The Securities and Exchange Commission (SEC) filed the lawsuit against the Arizona-based charter school operator. The Commission also named Debra Kay Slagle, the former president of Park View School, as a defendant in the case.

Allegations against Park View School and Slagle

In the lawsuit, the SEC alleged that Park View School and Slagle made false and misleading statements about the financial conditions of the charter school operator.

 

Park View School raised $7.6 million from investors who participated in its municipal bond offering in April 2016.

 

According to the Commission, the defendants provided investors with offering documents indicating that it would be profitable in the next fiscal year and it has the ability to repay bondholders.

 

In reality, the charter school operator was financially struggling. At the time, Park View School was experiencing significant operating losses. It was funding its operation by improperly using money from two reserve accounts for a bond offering in 2011, which funded the construction of its school facilities.

 

During its 2016 municipal bond offering, Park View School and Slagle allegedly failed to disclose its financial difficulties to investors.  

 

Months after the bond offering, investors found that they were deceived. They suffered financial losses because the charter school operator’s financial troubles continued.  By April 2017, Park View School defaulted.

 

The SEC alleged that Park View School and Slagle violated Section 17(a) of the Securities Act and Section 10(b) of the Exchange Act.

 

In a statement, SEC Division of Enforcement, Public Finance Abuse Unit Chief LeeAnn Gaunt said, “Issuers and conduit borrowers of municipal bonds must provide investors with an accurate picture of their financial condition, and any financial projections they provide to investors must have a reasonable basis.
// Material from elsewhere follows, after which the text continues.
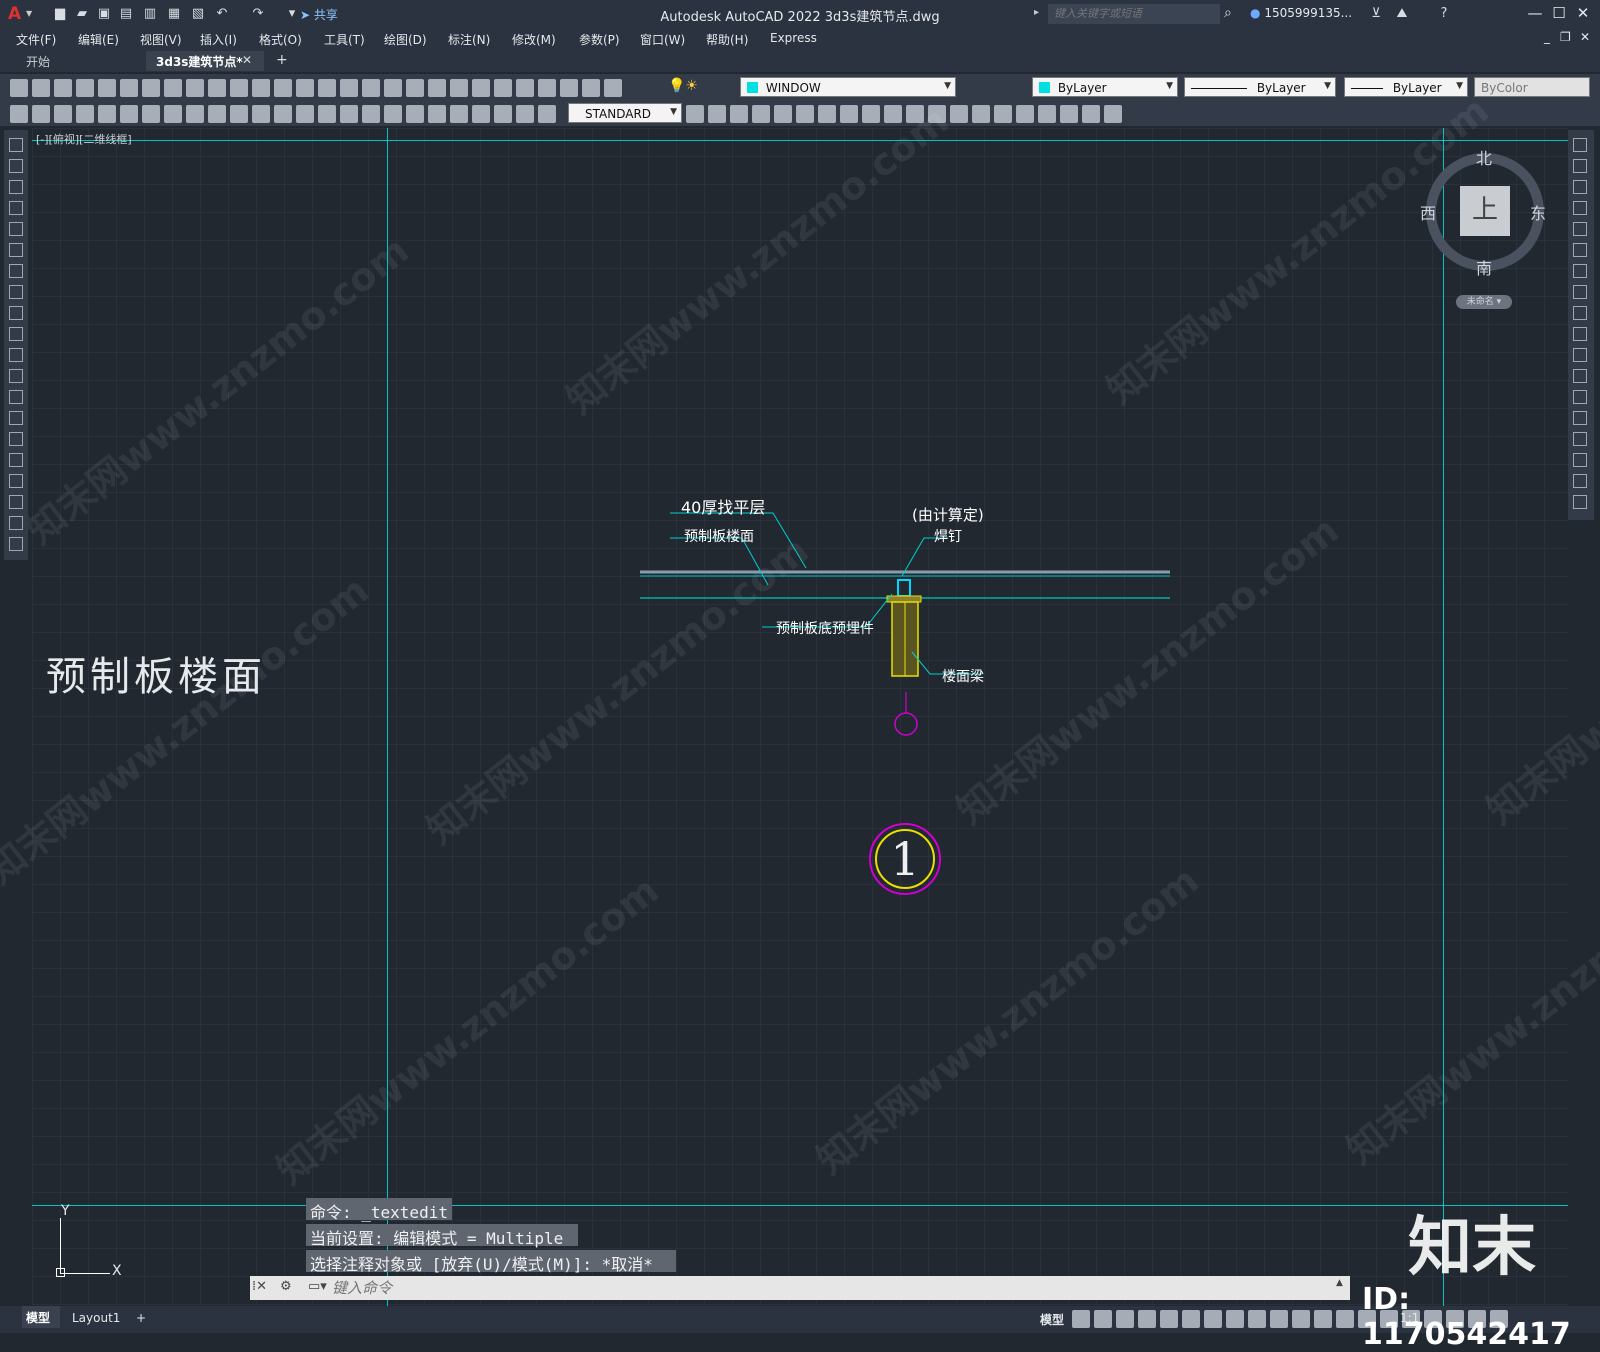 The height and width of the screenshot is (1352, 1600). Describe the element at coordinates (1532, 87) in the screenshot. I see `plotstyle-dropdown: ByColor` at that location.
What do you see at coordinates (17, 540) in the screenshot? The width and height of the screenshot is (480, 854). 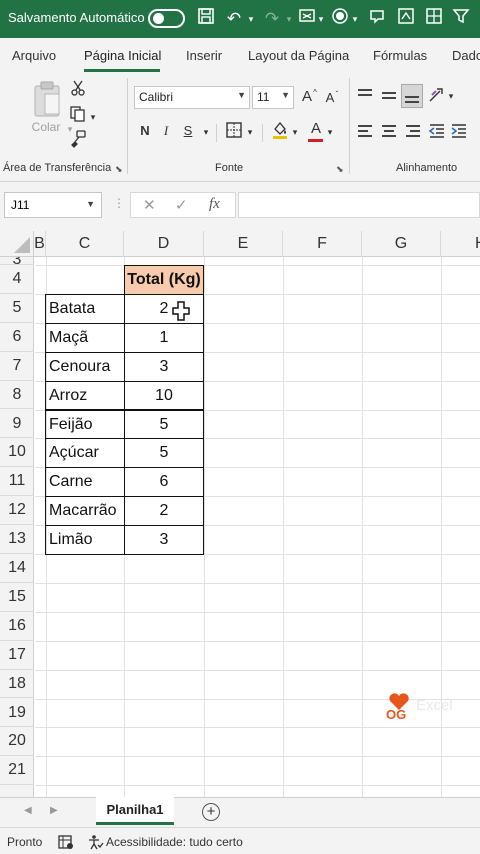 I see `row-header-13: 13` at bounding box center [17, 540].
The SEC will continue to vigorously pursue those who deceive investors, as we allege Slagle and Park View did.”

Park View School and Slagle agreed to settle the SEC complaint

 

According to the SEC, the defendants agreed to settle with the SEC without admitting or denying the allegations against them.

 

Park View Schoo and Slagle agreed to pay a $30,000 penalty and to an order prohibiting them from future violations of the antifraud provisions of the federal securities laws. They also agreed to an order enjoining them from participating in future municipal securities offerings. The settlements are subject to court approval.